-- Extracted information follows --

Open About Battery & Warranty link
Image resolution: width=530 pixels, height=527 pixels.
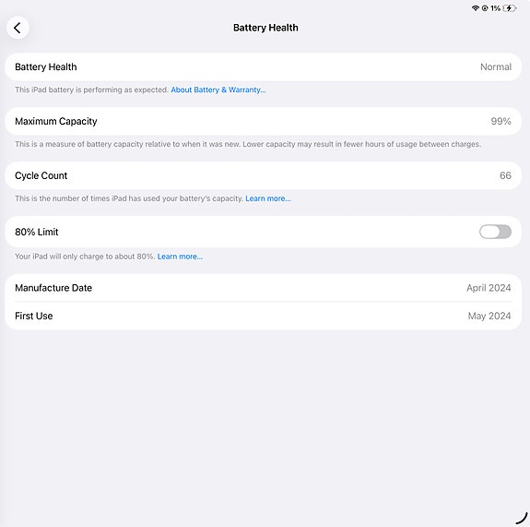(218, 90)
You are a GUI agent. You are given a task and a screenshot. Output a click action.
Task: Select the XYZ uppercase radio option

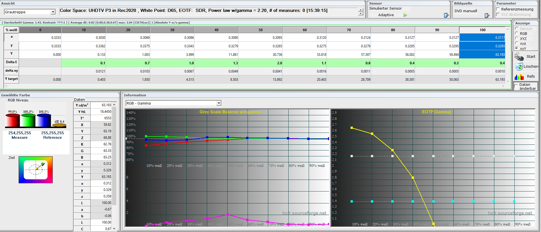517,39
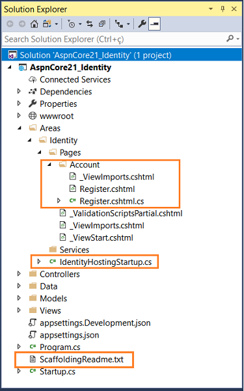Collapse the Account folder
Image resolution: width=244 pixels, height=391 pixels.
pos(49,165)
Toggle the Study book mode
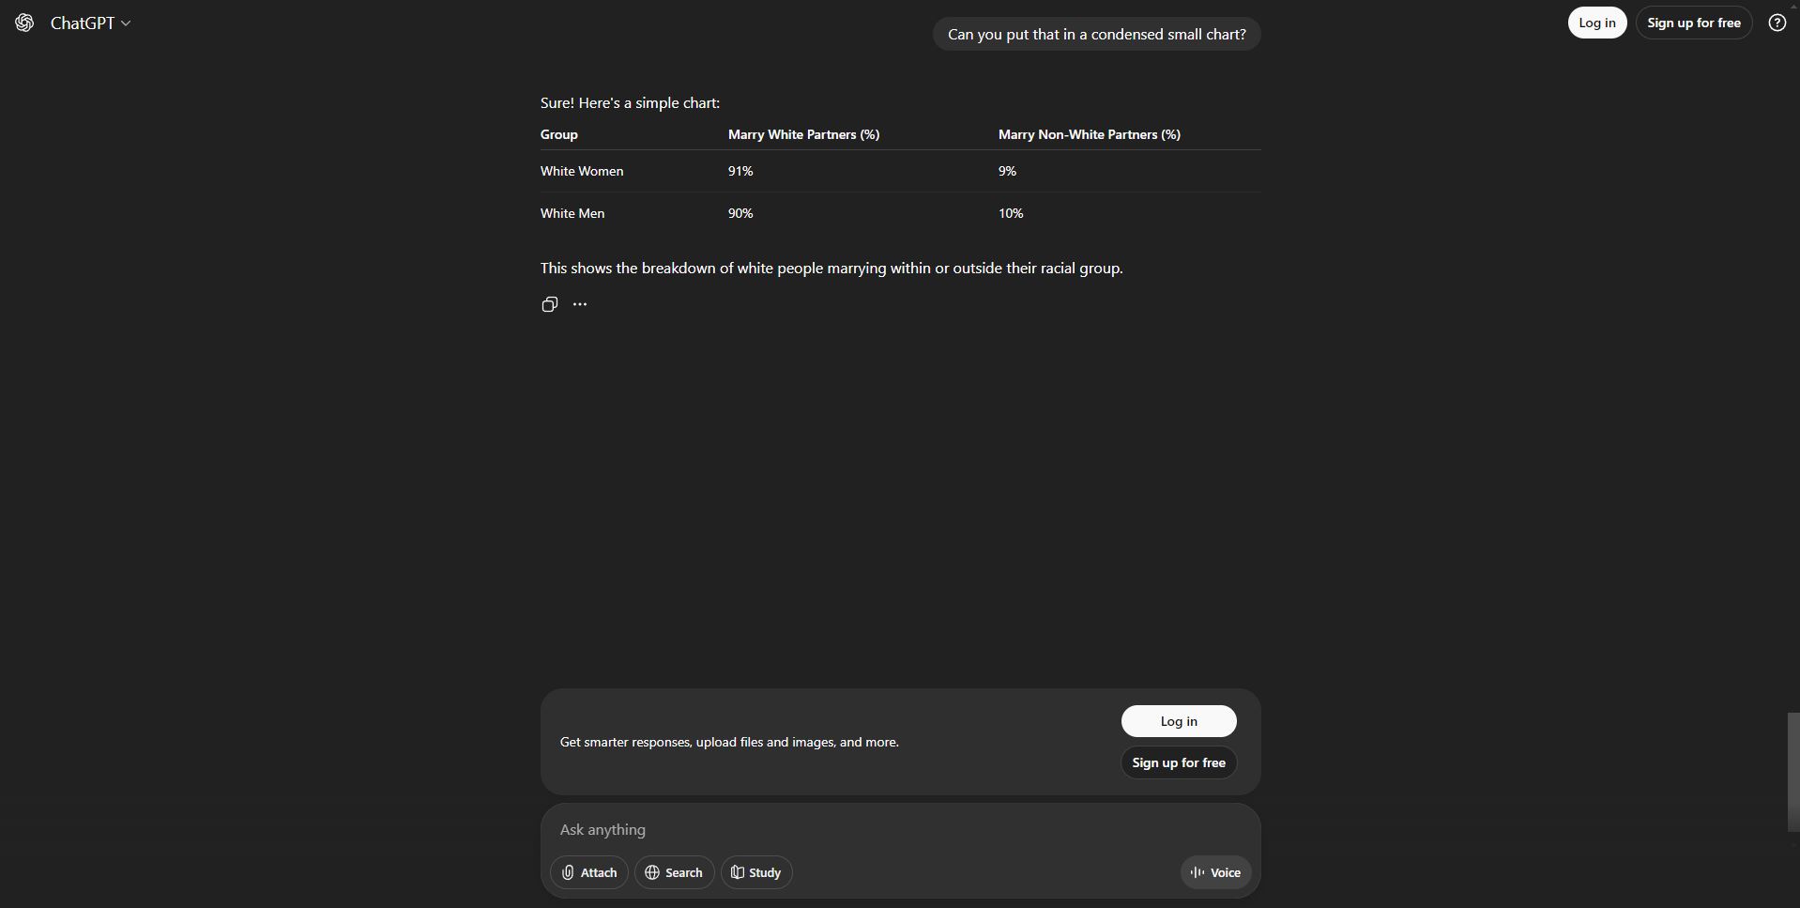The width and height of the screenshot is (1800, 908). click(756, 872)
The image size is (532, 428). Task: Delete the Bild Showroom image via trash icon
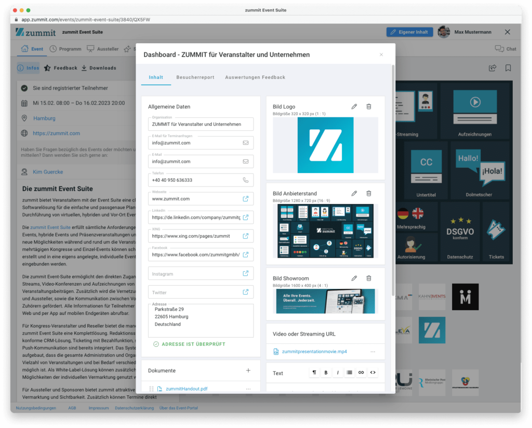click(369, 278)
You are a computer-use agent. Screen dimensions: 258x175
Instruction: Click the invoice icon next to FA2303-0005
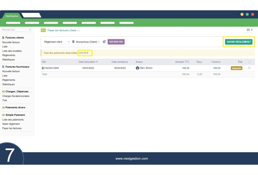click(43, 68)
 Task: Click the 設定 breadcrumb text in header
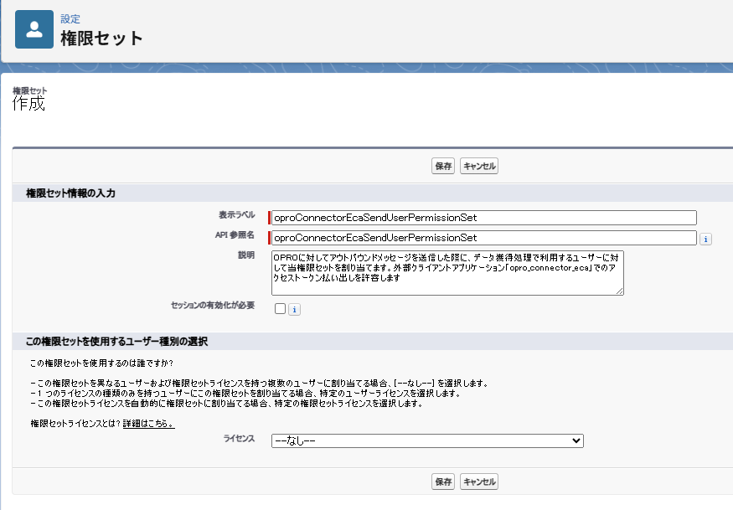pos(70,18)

-- Extracted information concluded --
-- Extracted information follows --

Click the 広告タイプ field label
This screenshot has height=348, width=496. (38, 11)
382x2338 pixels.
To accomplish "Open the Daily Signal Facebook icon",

-- Extracted information concluded --
-- Extracted information follows --

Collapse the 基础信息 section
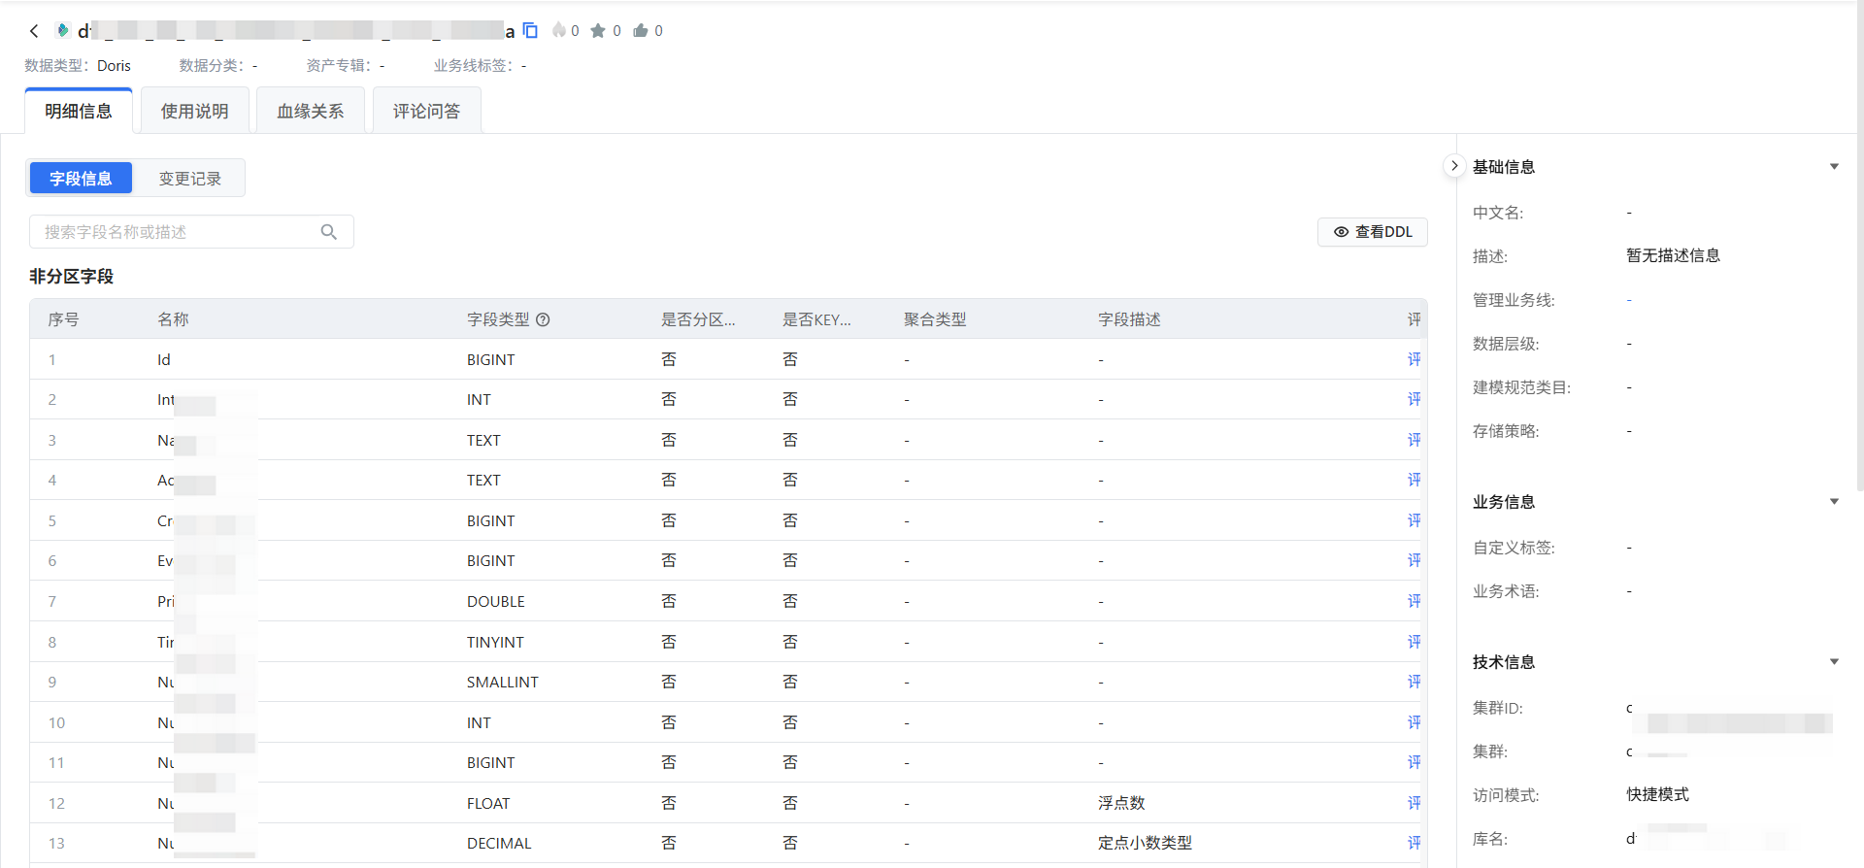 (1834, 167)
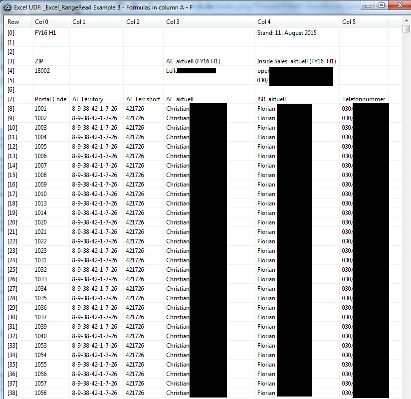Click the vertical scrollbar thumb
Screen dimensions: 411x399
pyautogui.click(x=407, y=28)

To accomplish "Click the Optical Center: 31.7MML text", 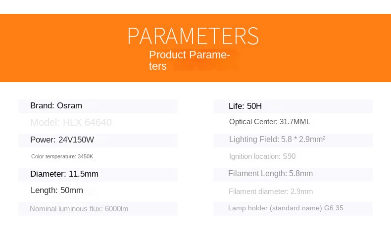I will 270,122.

-- Extracted information concluded --

* _Task to complete_
Copy out, from the material above, each line where the word "agent" is present.

* _Solution for this task_
You are a GUI agent. You are given a task and a screenshot. Output a click action.
You are a computer-use agent. Screen dimensions: 258x175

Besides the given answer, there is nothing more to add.